TASK TO CARRY OUT: Check every line of the data for the word "Lang", and copy those that have it.

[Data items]
↓↓↓
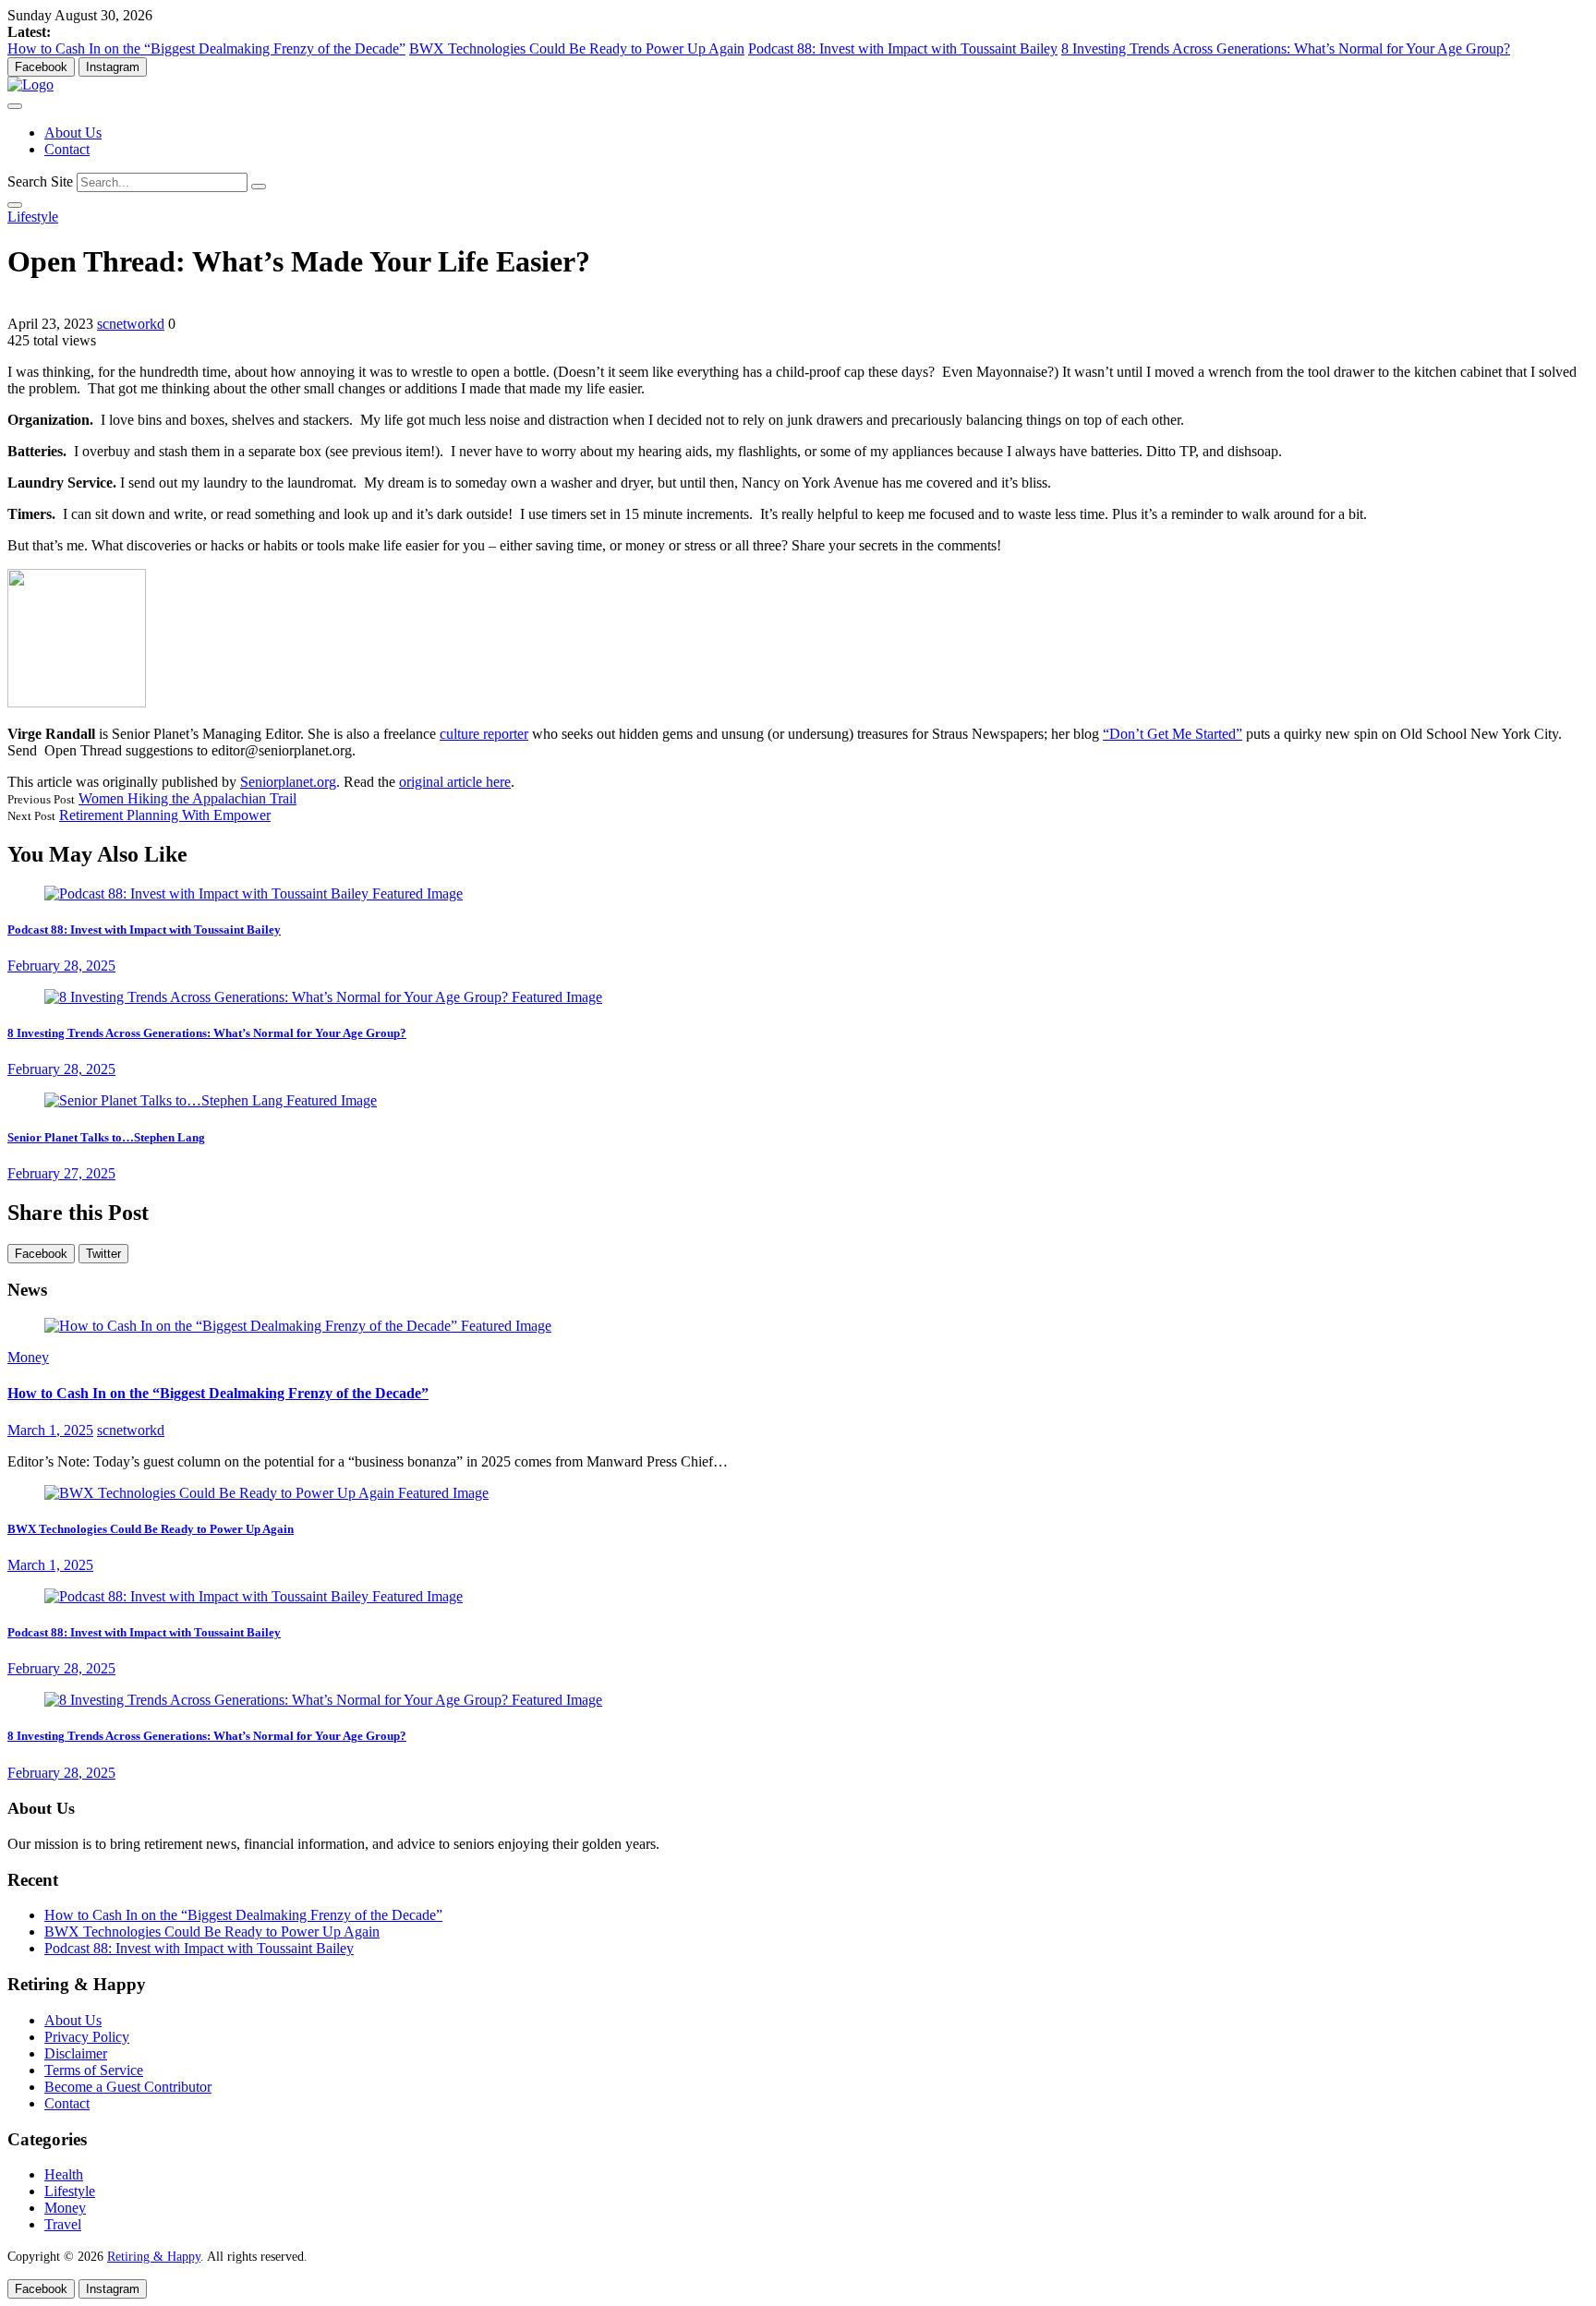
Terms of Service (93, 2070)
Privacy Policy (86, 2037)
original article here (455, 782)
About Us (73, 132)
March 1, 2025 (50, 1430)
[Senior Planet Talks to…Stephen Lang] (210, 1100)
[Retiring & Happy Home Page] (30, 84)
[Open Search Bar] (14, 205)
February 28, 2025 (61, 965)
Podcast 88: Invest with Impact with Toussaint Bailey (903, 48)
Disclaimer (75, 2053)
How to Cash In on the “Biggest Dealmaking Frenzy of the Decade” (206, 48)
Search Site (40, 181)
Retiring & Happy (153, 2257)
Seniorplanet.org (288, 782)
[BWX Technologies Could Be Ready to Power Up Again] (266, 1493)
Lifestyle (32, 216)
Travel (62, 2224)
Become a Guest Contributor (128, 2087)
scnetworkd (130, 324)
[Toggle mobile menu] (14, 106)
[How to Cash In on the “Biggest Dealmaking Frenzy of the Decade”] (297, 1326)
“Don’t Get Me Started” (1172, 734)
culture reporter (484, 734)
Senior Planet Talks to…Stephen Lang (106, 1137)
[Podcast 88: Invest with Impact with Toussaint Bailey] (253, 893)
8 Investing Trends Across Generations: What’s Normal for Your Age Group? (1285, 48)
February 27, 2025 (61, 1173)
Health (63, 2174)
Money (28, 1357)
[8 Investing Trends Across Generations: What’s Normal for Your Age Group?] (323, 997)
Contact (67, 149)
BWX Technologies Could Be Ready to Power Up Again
↑↑↑
ANSWER BELOW:
[Senior Planet Talks to…Stephen Lang] (210, 1100)
Senior Planet Talks to…Stephen Lang (106, 1137)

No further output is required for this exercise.